## THE TASK
Copy out the records from the line containing "has width=1692, height=1246." through the line containing "Looking at the screenshot, I should 179,201.", exactly as they appear.

## RECORDS FOR THE EXERCISE
%%

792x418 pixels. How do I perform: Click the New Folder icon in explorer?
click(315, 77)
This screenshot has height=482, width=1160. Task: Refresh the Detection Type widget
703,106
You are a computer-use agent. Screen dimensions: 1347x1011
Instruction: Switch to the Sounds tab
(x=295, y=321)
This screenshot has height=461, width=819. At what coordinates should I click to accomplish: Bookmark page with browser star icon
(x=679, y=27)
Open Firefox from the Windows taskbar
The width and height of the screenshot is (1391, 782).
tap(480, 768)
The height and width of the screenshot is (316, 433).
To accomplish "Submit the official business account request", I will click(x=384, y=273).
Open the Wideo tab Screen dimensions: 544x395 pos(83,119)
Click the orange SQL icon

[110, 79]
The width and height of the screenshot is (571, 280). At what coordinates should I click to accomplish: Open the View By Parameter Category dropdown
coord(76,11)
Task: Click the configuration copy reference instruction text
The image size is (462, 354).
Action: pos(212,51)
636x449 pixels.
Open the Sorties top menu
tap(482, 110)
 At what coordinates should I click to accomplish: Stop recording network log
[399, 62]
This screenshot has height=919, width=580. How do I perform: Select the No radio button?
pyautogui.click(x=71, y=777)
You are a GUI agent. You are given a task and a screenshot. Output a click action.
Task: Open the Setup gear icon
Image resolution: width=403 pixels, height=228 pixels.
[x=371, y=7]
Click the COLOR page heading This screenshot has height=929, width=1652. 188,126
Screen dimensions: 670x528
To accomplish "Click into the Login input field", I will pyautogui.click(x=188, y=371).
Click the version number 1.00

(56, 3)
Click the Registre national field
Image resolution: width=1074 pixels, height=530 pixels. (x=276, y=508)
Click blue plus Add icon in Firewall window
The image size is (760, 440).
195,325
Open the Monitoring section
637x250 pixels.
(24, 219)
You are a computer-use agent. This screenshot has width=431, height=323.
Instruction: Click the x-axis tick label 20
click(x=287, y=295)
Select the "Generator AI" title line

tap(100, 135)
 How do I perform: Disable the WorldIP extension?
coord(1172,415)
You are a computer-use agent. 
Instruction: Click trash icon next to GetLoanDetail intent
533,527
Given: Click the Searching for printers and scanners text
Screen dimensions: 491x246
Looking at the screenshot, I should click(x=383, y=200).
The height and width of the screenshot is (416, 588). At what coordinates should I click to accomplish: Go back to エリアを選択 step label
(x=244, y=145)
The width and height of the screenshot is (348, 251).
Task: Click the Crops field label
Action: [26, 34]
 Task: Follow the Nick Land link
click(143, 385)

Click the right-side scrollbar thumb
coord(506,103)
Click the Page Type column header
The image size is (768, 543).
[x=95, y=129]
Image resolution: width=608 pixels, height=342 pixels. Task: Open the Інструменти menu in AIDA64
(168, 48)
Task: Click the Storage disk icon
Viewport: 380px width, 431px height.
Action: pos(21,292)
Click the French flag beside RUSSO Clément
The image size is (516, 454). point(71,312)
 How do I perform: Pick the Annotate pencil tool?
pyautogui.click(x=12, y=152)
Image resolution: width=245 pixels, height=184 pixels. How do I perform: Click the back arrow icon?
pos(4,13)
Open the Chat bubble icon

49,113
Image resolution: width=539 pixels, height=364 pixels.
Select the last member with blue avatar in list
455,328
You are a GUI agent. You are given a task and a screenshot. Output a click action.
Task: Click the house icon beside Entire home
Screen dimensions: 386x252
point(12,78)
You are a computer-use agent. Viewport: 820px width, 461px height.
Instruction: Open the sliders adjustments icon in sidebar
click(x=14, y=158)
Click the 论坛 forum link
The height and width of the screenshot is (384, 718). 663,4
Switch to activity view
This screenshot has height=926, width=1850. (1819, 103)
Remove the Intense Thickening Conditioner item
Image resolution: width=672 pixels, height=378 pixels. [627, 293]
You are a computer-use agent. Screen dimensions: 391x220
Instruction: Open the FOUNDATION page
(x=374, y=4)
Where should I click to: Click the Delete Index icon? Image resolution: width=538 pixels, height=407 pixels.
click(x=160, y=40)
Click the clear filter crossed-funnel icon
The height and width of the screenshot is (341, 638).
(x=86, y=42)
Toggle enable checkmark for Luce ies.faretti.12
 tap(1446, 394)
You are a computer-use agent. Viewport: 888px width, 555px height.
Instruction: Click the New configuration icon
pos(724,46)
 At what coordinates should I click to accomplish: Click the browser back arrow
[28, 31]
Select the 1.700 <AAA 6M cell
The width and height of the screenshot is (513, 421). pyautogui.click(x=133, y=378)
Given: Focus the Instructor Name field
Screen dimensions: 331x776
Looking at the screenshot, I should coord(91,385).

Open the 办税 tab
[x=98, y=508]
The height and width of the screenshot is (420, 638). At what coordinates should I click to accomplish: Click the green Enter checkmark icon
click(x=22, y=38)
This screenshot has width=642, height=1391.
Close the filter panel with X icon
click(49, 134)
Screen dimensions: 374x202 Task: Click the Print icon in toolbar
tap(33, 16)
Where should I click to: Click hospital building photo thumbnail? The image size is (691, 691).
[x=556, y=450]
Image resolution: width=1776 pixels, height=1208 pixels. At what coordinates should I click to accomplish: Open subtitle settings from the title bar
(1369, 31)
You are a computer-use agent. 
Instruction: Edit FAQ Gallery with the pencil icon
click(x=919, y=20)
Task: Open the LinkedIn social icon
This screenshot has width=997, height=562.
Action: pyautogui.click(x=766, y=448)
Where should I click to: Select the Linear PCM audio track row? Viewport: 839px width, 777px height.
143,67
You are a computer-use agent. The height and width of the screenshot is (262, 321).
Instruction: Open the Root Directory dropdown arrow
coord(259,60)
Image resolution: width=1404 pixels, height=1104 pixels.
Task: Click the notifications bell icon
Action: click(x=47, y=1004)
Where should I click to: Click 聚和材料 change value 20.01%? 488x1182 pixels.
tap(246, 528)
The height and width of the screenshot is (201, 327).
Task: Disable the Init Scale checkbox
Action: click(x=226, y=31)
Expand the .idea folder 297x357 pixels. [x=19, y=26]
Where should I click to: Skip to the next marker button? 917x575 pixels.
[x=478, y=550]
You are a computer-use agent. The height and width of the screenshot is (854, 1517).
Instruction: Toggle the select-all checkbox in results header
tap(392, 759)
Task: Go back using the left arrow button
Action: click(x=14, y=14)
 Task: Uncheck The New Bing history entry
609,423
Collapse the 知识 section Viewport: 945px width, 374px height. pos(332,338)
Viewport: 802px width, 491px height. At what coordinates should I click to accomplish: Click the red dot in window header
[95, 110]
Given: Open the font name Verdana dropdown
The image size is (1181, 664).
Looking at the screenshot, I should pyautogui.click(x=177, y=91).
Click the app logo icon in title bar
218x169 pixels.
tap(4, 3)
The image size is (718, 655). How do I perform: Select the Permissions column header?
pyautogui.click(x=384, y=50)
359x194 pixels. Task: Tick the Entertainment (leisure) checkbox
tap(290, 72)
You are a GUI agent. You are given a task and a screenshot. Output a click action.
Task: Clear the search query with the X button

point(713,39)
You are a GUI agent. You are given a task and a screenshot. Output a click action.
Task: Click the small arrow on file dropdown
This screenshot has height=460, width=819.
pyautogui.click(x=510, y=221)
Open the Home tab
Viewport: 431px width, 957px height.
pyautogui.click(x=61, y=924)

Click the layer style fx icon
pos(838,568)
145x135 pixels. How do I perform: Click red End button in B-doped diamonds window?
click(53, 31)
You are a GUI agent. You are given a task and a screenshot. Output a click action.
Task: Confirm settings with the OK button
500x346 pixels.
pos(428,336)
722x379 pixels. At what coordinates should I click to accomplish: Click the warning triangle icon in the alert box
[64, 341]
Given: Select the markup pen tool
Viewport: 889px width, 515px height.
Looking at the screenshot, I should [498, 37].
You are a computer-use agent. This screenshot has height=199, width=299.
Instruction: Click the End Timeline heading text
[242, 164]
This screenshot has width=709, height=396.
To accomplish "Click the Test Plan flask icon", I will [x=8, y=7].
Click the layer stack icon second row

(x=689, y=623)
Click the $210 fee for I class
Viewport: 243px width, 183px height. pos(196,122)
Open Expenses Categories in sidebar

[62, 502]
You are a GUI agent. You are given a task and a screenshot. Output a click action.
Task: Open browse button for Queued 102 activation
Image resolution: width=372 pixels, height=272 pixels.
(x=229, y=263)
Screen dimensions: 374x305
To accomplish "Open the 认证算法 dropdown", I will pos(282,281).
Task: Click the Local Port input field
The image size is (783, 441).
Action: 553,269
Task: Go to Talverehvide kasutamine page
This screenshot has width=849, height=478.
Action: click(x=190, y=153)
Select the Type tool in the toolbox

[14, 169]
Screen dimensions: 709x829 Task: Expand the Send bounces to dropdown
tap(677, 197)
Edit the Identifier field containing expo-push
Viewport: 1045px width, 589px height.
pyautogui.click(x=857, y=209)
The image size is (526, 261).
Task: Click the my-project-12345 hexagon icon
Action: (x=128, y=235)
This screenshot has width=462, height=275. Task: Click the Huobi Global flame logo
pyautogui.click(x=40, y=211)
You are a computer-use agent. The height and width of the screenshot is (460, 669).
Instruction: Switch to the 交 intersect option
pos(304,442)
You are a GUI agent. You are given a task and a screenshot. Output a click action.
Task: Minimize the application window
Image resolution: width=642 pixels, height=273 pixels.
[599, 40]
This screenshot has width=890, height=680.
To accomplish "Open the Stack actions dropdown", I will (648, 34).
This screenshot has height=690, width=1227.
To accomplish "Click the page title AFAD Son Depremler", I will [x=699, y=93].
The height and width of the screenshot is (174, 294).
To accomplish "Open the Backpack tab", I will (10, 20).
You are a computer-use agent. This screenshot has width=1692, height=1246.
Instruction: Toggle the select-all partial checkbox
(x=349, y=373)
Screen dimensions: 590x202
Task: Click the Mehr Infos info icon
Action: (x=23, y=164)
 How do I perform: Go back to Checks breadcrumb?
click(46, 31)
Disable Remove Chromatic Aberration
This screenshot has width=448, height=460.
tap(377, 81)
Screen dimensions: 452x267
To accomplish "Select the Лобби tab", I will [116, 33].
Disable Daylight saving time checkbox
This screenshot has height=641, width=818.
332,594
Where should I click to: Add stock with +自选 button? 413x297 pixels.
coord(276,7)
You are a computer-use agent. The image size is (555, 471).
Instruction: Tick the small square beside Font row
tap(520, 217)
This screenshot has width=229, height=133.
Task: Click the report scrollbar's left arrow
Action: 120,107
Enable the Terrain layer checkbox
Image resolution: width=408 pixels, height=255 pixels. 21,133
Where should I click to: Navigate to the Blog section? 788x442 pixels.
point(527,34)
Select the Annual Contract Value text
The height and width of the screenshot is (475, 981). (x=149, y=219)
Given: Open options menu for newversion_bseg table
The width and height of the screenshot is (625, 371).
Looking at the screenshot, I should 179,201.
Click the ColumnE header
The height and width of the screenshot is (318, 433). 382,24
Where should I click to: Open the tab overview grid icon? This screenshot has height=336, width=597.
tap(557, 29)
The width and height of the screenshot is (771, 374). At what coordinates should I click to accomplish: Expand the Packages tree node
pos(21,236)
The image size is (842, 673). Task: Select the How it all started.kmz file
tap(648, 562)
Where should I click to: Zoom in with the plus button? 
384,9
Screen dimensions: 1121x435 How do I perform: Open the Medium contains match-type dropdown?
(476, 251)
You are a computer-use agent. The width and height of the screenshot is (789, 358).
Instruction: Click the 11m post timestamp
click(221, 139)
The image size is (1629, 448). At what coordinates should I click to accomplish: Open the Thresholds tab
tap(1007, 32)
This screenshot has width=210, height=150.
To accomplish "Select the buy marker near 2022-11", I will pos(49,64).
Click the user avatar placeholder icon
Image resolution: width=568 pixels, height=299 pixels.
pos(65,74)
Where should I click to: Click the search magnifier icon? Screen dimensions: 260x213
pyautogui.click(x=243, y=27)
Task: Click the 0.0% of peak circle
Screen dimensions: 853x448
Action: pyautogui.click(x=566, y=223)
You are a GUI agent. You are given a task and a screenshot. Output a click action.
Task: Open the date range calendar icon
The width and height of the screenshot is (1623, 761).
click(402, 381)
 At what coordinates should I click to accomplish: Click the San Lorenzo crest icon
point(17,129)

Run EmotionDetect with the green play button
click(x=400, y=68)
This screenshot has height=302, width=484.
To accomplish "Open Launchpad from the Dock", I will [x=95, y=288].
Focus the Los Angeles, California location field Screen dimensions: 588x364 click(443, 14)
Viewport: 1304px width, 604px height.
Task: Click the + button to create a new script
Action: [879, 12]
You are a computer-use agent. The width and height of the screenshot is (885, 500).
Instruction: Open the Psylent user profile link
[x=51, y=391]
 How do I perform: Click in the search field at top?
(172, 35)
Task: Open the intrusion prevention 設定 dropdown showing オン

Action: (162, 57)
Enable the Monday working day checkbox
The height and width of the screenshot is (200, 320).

%%

## RESPONSE BELOW
You are a computer-use agent. This screenshot has width=1692, height=1246.
Instruction: Toggle the select-all partial checkbox
(x=349, y=373)
Screen dimensions: 590x202
Task: Click the Mehr Infos info icon
Action: (x=23, y=164)
 How do I perform: Go back to Checks breadcrumb?
click(46, 31)
Disable Remove Chromatic Aberration
This screenshot has width=448, height=460.
tap(377, 81)
Screen dimensions: 452x267
To accomplish "Select the Лобби tab", I will [116, 33].
Disable Daylight saving time checkbox
This screenshot has height=641, width=818.
332,594
Where should I click to: Add stock with +自选 button? 413x297 pixels.
coord(276,7)
You are a computer-use agent. The image size is (555, 471).
Instruction: Tick the small square beside Font row
tap(520, 217)
This screenshot has width=229, height=133.
Task: Click the report scrollbar's left arrow
Action: 120,107
Enable the Terrain layer checkbox
Image resolution: width=408 pixels, height=255 pixels. 21,133
Where should I click to: Navigate to the Blog section? 788x442 pixels.
point(527,34)
Select the Annual Contract Value text
The height and width of the screenshot is (475, 981). (x=149, y=219)
Given: Open options menu for newversion_bseg table
The width and height of the screenshot is (625, 371).
Looking at the screenshot, I should 179,201.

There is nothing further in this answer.